[Entries on finding words and elements]
··········

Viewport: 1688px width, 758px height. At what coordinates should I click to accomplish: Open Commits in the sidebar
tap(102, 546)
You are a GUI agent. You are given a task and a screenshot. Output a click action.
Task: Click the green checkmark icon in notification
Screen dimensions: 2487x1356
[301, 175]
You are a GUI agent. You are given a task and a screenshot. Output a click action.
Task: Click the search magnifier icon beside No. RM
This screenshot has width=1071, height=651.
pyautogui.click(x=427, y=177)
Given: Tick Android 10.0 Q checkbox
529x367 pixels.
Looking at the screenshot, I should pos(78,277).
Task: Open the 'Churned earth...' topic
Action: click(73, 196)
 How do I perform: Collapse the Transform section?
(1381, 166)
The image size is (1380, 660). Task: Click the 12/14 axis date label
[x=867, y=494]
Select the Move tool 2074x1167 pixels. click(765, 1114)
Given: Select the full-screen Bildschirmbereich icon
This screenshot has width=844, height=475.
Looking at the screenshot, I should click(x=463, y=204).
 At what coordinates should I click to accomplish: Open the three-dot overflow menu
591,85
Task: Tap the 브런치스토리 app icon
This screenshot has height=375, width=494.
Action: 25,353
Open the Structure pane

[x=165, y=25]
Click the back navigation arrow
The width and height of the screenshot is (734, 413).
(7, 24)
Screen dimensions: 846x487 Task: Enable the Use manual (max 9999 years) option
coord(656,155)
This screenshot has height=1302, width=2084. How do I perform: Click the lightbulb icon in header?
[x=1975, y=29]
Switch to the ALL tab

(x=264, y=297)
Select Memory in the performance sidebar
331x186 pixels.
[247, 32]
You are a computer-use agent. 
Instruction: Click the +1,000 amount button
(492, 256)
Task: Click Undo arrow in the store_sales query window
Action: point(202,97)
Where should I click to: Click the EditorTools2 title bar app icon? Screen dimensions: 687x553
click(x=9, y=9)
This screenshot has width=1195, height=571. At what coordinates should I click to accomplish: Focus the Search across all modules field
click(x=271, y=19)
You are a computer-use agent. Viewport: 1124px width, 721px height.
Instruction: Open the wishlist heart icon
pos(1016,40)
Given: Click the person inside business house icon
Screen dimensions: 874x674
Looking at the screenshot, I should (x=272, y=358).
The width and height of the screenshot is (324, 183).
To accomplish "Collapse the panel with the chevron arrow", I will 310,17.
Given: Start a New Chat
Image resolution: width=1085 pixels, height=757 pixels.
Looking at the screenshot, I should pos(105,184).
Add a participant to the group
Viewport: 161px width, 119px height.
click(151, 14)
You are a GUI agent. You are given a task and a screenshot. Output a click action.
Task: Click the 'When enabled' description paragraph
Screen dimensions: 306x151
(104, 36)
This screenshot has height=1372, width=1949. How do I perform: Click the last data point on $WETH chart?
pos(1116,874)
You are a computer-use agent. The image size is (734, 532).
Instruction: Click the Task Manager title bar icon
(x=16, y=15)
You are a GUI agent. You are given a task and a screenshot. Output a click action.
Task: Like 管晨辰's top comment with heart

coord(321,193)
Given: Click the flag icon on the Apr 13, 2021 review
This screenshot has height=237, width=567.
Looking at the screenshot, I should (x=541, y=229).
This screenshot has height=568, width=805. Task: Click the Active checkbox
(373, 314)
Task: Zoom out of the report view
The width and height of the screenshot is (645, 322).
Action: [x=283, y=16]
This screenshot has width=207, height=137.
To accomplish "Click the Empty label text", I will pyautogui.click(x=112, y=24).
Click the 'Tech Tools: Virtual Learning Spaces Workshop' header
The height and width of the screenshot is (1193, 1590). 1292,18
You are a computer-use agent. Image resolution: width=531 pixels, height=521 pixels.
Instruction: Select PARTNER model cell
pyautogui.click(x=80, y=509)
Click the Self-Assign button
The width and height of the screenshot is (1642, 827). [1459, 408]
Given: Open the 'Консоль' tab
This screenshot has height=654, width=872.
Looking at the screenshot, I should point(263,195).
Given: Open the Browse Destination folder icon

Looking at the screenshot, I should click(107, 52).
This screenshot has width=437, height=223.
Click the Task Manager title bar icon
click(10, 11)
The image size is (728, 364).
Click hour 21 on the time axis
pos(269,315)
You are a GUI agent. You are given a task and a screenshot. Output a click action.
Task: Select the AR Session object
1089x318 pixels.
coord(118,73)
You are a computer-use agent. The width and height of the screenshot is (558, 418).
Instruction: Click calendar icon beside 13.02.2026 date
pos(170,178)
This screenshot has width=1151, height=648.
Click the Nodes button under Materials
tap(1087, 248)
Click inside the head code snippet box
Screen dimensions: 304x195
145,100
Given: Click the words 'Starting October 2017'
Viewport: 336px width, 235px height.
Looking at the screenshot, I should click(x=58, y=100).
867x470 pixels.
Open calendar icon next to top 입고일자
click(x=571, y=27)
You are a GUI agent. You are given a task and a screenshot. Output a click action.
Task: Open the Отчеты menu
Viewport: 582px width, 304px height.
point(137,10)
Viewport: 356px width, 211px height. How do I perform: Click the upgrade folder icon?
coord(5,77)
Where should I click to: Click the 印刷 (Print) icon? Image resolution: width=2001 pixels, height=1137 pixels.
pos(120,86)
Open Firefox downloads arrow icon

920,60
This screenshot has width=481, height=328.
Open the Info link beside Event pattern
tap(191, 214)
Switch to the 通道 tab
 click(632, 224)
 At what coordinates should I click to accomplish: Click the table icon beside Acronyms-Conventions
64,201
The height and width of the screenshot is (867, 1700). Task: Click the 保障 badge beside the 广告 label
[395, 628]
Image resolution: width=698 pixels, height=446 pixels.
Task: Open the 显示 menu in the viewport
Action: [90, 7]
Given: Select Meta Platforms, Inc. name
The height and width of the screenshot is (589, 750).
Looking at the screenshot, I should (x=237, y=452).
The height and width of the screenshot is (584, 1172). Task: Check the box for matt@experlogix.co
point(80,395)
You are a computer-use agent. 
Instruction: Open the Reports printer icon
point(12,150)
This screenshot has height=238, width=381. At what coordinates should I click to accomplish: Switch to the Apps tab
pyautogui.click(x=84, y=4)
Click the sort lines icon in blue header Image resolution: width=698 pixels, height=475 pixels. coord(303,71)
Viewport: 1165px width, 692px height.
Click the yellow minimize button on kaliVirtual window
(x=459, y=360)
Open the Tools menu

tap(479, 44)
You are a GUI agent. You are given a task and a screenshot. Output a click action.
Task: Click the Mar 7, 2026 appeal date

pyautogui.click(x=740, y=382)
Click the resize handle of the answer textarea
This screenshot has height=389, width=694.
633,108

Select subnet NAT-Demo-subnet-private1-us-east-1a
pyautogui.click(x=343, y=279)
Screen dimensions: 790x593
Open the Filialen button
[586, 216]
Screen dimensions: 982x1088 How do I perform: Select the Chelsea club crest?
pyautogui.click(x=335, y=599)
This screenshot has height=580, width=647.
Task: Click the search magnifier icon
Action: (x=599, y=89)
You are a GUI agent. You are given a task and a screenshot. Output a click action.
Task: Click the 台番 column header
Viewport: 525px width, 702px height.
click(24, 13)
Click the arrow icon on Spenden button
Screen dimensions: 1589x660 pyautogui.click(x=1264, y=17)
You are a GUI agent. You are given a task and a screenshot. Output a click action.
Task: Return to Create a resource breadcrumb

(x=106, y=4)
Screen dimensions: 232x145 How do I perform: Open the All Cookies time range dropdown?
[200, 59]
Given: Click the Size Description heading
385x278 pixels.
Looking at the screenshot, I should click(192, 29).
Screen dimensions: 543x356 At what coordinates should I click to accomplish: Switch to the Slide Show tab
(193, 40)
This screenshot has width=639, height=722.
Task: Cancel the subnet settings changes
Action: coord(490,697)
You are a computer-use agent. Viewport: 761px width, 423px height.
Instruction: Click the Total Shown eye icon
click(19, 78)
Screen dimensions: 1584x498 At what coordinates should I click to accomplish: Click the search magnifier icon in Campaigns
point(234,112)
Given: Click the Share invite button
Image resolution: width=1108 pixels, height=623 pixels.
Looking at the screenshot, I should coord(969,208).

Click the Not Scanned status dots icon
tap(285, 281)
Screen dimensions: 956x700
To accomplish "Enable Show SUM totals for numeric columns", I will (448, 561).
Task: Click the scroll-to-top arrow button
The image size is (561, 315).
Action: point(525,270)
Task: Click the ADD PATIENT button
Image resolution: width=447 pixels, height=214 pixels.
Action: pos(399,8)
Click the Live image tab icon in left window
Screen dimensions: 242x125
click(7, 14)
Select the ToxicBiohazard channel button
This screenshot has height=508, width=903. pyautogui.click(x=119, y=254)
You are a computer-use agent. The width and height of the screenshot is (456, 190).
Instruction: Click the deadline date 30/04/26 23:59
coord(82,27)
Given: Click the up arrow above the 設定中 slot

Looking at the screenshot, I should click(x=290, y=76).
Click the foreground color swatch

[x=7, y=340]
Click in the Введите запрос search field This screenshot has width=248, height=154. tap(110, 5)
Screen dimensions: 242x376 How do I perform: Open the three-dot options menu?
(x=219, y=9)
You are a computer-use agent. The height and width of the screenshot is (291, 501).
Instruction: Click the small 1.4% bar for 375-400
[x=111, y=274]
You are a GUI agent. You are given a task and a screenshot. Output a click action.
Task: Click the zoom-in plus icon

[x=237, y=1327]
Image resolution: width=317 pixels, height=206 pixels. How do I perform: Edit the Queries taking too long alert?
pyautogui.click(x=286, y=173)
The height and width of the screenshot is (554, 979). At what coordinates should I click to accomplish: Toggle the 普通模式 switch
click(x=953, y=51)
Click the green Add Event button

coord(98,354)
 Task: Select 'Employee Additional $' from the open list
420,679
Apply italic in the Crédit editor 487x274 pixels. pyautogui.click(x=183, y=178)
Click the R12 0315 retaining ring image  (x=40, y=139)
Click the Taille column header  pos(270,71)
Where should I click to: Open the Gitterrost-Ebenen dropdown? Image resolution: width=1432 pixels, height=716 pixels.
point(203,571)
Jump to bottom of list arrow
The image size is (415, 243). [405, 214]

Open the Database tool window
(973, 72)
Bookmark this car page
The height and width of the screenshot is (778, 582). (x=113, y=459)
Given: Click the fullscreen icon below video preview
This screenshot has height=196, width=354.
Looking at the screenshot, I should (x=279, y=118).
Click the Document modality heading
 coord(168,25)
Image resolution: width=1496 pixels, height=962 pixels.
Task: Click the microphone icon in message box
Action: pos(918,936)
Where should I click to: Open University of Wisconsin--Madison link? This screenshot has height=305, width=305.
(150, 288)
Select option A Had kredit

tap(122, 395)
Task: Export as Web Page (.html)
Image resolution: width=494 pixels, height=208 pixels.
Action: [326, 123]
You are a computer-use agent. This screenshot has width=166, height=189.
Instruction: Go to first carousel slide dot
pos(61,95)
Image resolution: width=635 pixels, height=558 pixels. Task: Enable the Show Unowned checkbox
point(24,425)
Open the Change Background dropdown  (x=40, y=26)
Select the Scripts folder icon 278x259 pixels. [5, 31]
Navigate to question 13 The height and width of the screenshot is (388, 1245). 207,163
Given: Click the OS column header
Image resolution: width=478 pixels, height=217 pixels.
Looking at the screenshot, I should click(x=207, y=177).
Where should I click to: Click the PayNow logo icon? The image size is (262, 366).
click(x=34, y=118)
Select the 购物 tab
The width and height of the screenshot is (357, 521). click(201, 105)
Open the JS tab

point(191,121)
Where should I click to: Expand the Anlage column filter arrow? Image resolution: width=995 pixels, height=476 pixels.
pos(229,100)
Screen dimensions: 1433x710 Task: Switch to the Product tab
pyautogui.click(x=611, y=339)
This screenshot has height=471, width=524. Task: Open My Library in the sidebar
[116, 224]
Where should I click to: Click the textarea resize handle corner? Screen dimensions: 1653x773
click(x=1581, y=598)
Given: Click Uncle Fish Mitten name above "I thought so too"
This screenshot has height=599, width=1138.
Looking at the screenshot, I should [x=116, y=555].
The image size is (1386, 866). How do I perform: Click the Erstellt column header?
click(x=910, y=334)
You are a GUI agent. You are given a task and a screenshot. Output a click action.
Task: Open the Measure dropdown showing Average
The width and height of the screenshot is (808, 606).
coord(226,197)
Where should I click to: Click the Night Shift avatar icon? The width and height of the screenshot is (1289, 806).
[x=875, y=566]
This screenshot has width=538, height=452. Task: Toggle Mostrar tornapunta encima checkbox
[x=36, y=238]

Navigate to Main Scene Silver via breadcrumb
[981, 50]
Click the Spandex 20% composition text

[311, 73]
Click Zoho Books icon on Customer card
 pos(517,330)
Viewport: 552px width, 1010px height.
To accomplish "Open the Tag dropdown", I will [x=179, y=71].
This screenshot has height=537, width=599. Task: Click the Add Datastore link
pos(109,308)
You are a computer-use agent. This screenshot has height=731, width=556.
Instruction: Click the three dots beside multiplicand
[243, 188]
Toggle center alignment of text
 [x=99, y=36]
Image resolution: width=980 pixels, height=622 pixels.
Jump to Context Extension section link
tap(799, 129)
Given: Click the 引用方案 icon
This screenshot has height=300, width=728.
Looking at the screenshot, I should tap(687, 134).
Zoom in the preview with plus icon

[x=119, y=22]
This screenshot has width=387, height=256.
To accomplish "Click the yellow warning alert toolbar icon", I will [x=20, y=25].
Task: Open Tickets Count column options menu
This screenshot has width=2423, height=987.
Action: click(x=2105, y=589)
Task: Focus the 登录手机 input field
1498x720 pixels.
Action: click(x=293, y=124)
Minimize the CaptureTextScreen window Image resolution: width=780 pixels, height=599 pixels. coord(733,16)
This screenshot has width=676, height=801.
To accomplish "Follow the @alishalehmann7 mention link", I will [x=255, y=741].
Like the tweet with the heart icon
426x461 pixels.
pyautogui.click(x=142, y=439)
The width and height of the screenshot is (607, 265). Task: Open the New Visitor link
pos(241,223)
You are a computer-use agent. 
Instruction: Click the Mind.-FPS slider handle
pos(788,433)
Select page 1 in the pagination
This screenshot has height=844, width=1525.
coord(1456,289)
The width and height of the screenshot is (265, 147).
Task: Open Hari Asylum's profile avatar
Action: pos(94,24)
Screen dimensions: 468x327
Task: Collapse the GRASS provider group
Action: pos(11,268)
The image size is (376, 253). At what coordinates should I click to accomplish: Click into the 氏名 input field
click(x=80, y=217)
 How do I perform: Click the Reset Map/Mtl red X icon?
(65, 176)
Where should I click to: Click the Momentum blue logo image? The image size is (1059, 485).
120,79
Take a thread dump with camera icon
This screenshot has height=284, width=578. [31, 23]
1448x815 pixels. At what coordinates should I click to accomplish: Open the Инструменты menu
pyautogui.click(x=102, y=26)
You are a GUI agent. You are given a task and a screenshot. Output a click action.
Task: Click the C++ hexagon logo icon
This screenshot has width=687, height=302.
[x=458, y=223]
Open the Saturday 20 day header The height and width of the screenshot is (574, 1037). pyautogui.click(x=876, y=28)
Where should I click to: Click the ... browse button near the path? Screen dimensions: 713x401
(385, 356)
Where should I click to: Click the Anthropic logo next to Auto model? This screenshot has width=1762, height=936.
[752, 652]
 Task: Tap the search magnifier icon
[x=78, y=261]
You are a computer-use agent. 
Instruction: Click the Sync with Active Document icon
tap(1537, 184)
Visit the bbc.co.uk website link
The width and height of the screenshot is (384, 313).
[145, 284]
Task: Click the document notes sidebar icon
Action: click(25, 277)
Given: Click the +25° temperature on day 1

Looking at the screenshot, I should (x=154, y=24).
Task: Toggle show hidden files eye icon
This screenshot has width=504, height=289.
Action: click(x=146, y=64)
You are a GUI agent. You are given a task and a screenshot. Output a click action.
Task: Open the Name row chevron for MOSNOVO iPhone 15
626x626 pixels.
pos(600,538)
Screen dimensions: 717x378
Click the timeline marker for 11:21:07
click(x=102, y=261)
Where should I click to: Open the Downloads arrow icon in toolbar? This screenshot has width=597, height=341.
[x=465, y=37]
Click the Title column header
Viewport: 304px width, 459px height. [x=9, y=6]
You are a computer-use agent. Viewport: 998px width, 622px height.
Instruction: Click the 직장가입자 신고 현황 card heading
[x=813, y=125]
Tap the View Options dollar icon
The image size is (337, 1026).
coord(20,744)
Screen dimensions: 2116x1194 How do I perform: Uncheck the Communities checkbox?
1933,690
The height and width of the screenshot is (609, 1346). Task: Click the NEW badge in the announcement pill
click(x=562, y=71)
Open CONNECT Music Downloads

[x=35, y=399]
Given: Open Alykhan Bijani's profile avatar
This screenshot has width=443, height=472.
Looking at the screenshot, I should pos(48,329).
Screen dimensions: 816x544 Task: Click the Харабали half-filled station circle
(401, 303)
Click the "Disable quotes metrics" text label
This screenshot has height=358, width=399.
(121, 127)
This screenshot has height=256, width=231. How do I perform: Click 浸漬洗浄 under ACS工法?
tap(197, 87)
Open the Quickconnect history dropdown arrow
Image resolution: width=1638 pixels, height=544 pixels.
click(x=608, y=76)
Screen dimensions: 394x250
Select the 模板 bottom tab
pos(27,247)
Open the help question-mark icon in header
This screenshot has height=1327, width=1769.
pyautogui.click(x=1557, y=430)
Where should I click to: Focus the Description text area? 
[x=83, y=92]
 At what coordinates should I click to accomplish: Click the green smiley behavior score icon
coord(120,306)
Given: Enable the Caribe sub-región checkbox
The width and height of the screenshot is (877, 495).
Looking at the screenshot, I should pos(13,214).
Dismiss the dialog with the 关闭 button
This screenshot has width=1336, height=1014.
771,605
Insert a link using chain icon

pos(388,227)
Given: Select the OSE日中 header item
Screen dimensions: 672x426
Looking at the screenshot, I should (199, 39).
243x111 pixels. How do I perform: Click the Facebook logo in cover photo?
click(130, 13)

··········

Given instruction>
Swap "Check" for "Tick" in the records from the line with "Given: Select Meta Platforms, Inc. name" up to and including the line with "point(80,395)", and give those lines again with nothing else changed.

Exercise response>
Given: Select Meta Platforms, Inc. name
The height and width of the screenshot is (589, 750).
Looking at the screenshot, I should (x=237, y=452).
The height and width of the screenshot is (584, 1172). Task: Tick the box for matt@experlogix.co
point(80,395)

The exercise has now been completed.